Could you pull out every line from the one containing "Open Folders in" down to the last line below and reproduce them word for word?

════════════════

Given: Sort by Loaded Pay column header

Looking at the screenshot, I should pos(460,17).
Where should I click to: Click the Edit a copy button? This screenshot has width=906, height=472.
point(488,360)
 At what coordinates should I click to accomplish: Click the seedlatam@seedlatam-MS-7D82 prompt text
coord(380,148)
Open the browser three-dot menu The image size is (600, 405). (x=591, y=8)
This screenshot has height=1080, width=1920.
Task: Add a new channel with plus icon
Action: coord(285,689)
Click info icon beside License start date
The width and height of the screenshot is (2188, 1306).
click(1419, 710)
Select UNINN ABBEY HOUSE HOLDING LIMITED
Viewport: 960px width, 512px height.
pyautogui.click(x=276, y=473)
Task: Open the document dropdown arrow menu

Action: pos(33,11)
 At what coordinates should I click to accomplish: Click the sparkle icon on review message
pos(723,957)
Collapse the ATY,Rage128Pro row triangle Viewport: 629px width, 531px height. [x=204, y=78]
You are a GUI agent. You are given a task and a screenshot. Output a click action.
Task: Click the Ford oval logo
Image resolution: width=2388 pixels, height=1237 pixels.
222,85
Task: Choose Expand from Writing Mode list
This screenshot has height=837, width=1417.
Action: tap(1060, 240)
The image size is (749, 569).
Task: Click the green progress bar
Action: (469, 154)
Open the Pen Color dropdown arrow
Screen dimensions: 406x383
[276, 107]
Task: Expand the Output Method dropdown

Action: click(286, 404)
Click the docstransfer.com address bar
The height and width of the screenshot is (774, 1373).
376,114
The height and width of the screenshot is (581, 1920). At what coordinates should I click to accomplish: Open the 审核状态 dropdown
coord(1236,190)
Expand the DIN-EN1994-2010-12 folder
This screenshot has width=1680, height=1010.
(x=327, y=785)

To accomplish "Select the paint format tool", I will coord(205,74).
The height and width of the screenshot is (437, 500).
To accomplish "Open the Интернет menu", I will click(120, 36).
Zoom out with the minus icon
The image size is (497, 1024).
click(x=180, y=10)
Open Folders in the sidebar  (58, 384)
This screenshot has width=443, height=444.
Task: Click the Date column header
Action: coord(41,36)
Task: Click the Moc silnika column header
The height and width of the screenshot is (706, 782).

════════════════

- _RESPONSE BELOW_
Open Folders in the sidebar  (58, 384)
This screenshot has width=443, height=444.
Task: Click the Date column header
Action: coord(41,36)
Task: Click the Moc silnika column header
The height and width of the screenshot is (706, 782).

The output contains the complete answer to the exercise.